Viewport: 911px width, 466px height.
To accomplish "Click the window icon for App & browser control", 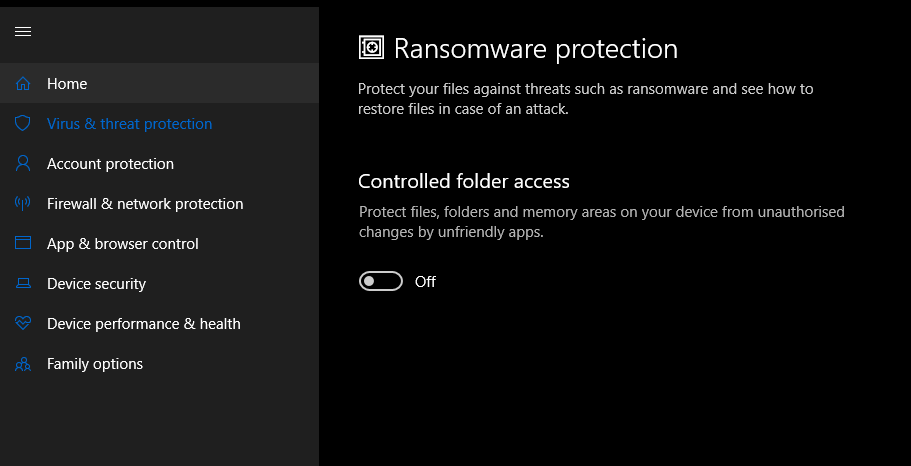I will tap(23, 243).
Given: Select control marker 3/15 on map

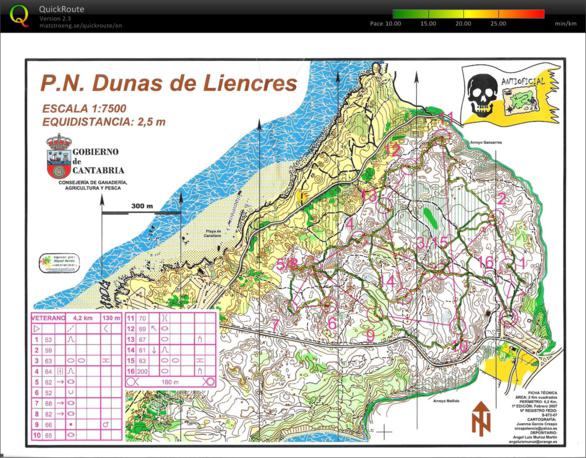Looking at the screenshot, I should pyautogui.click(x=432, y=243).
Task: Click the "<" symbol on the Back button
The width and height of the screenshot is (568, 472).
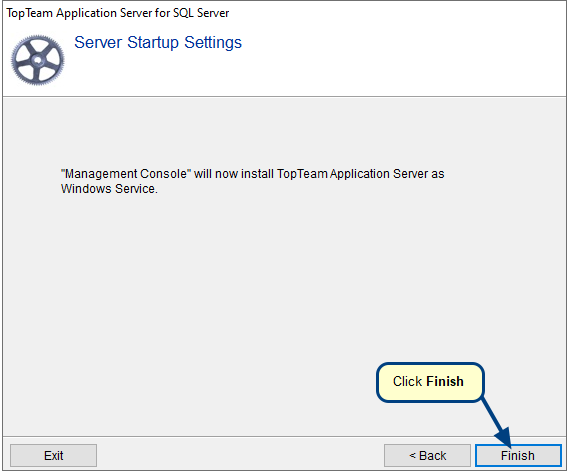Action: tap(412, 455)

====

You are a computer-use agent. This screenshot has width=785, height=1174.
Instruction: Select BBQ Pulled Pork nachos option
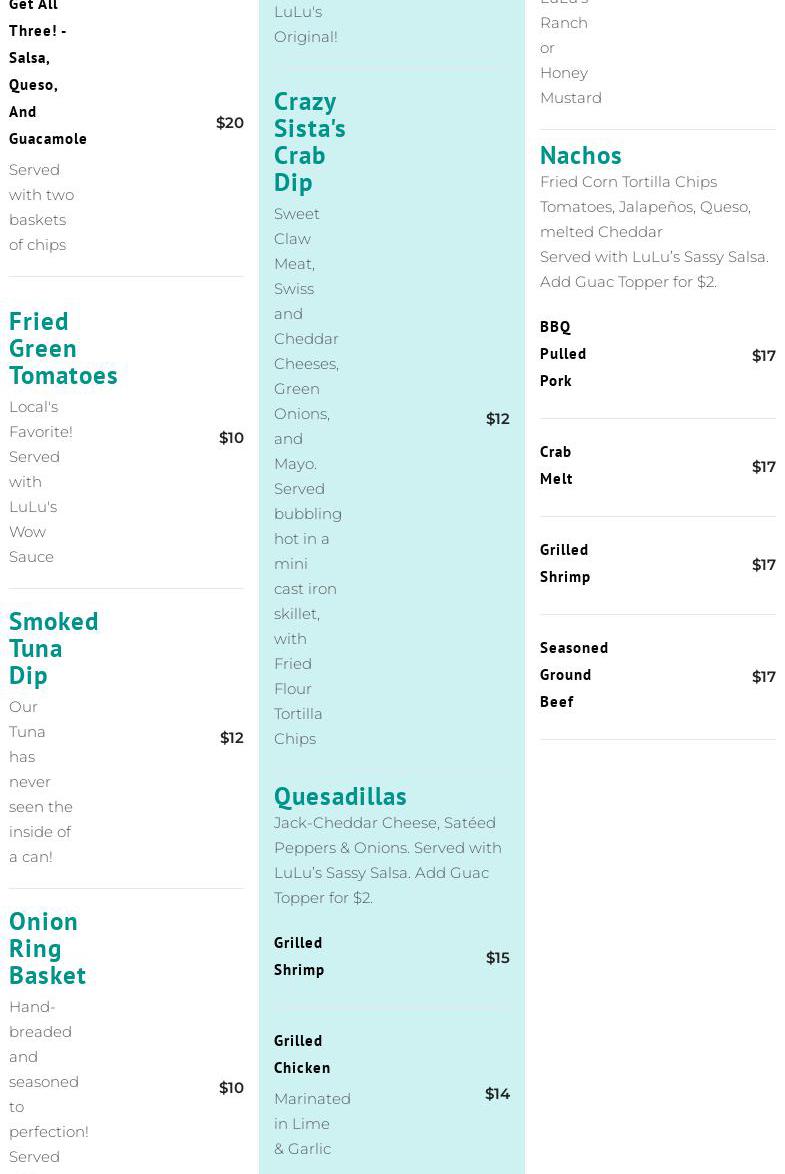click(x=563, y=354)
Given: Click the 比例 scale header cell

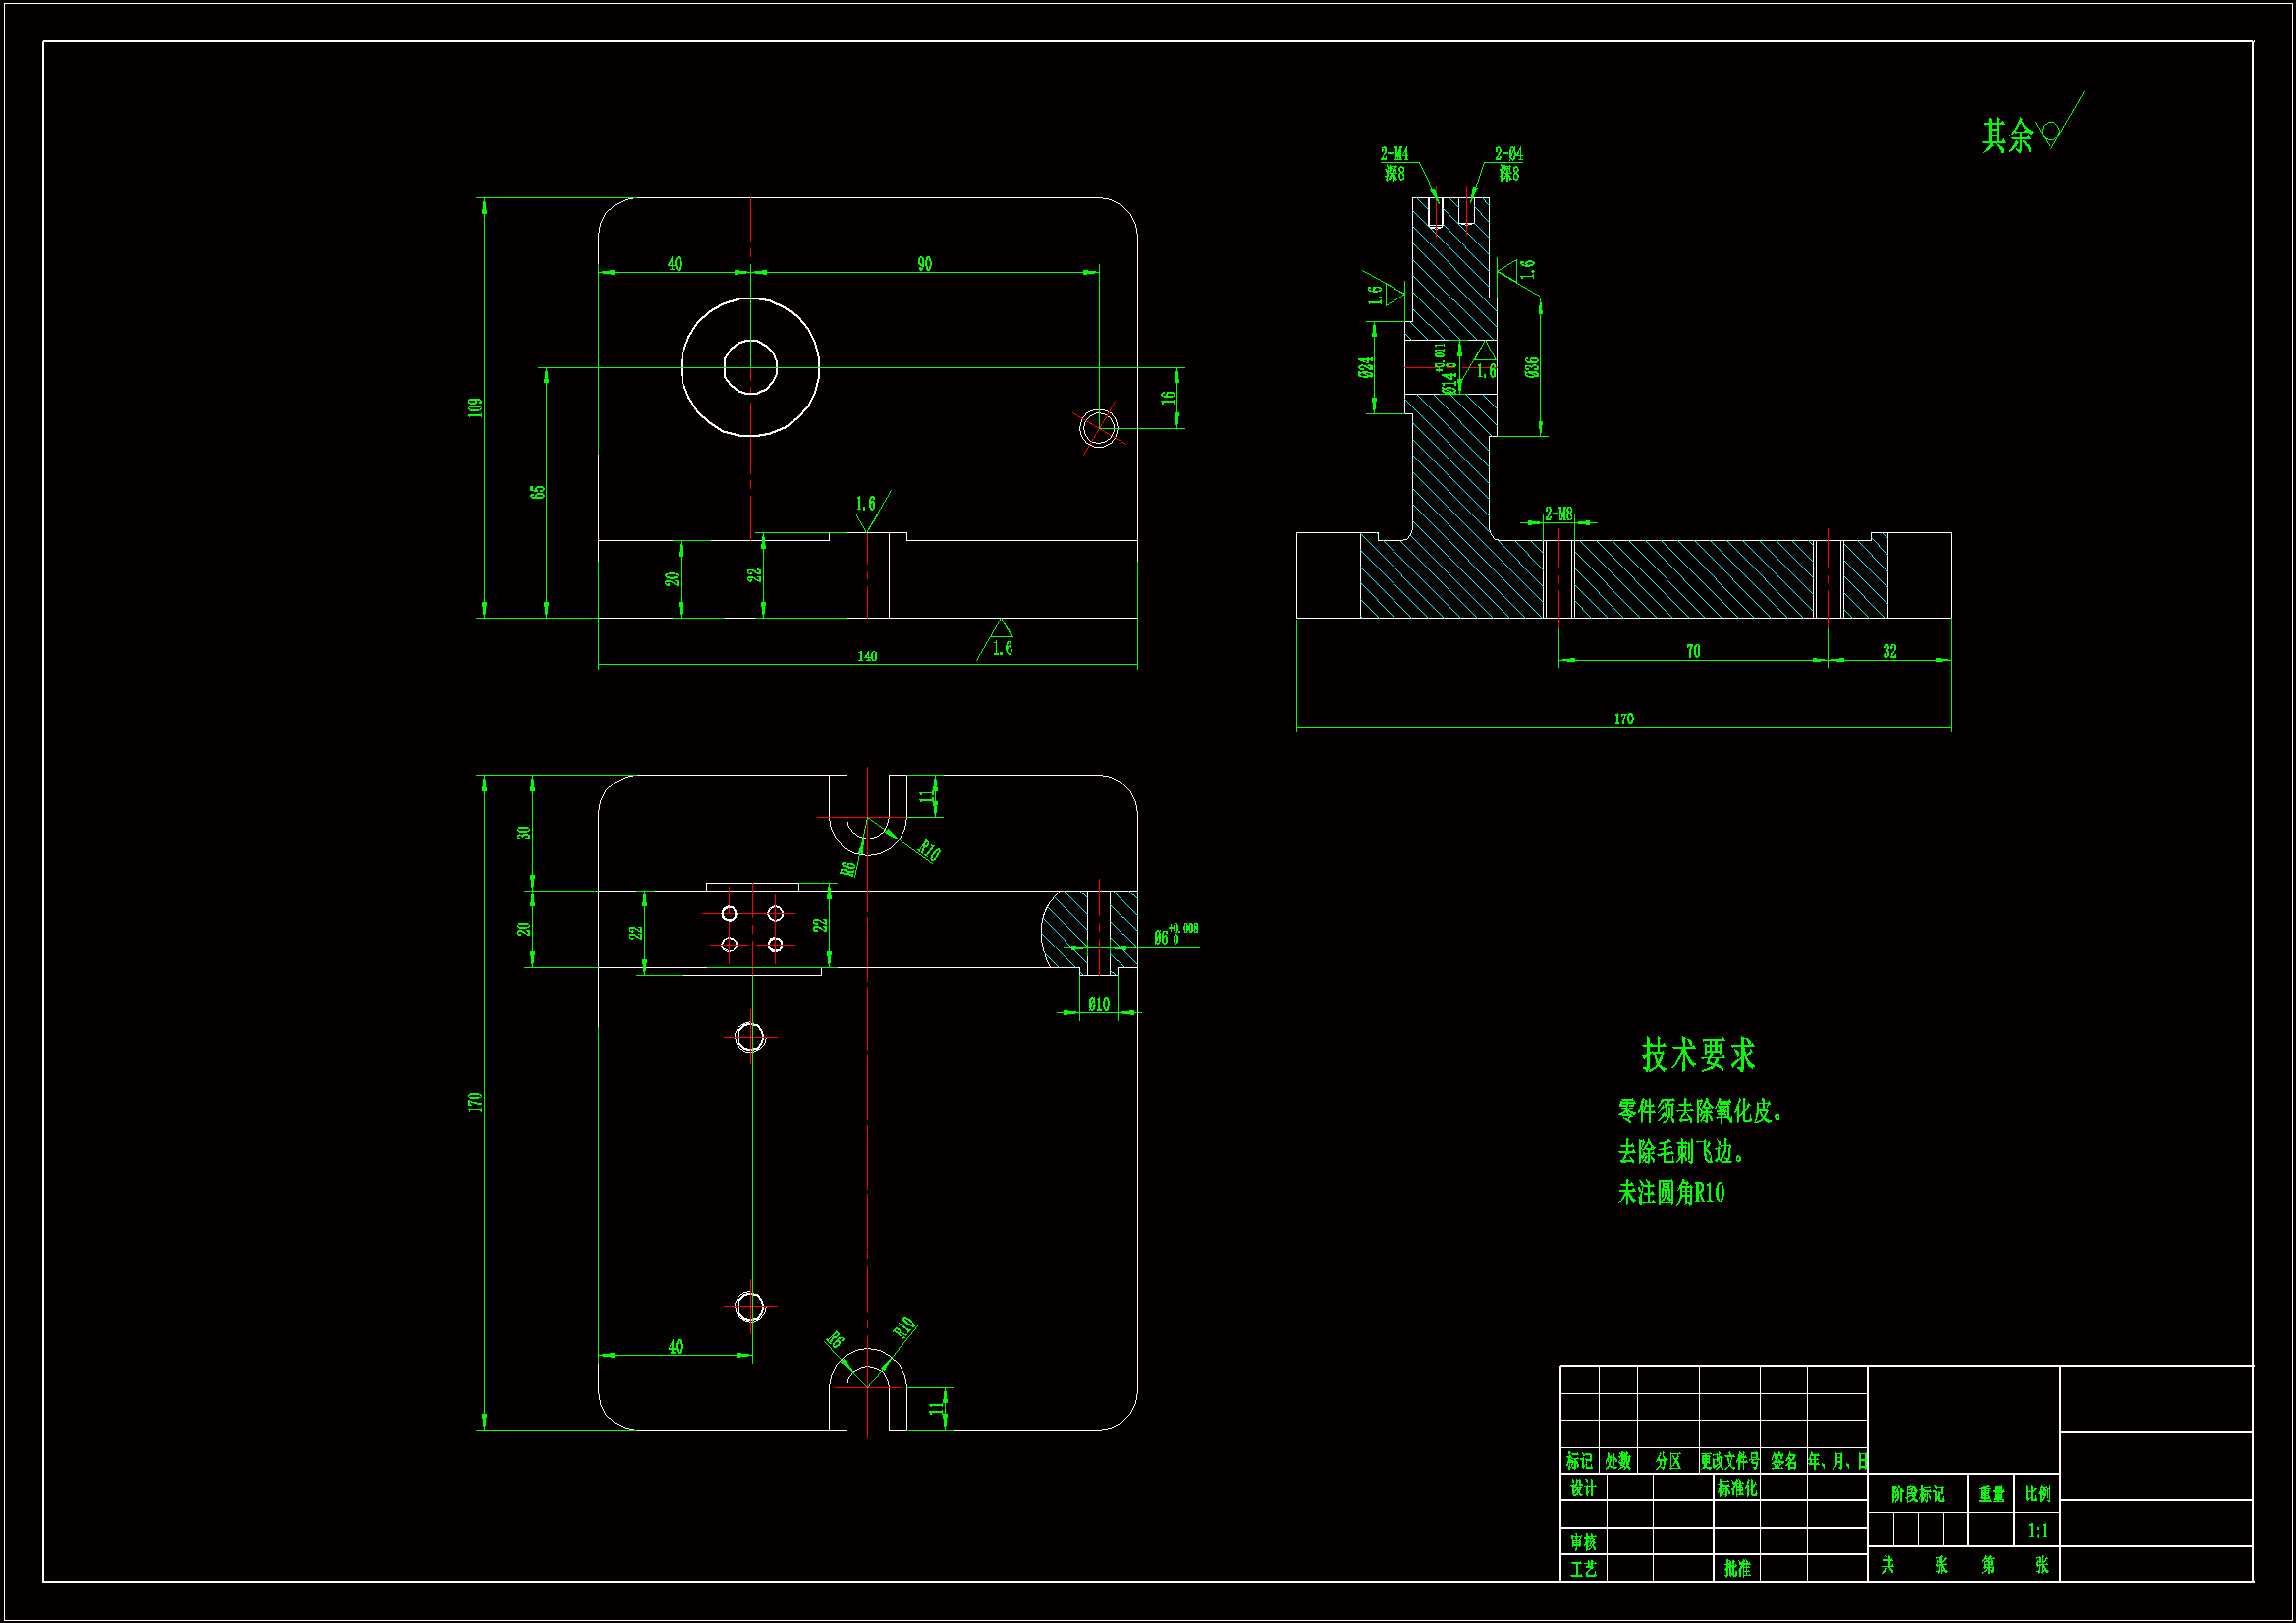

====

STATED EXERCISE —
Edit the data from the line with "Given: Select control marker 3/15 on map" to the line with "Action: tap(412, 455)", replacing "symbol" with "character" and keeping everything else the same. Leave the pictures out of your answer.

ANSWER TO THIS EXERCISE —
Given: Select control marker 3/15 on map

Looking at the screenshot, I should pyautogui.click(x=432, y=243).
Task: Click the "<" character on the Back button
The width and height of the screenshot is (568, 472).
Action: tap(412, 455)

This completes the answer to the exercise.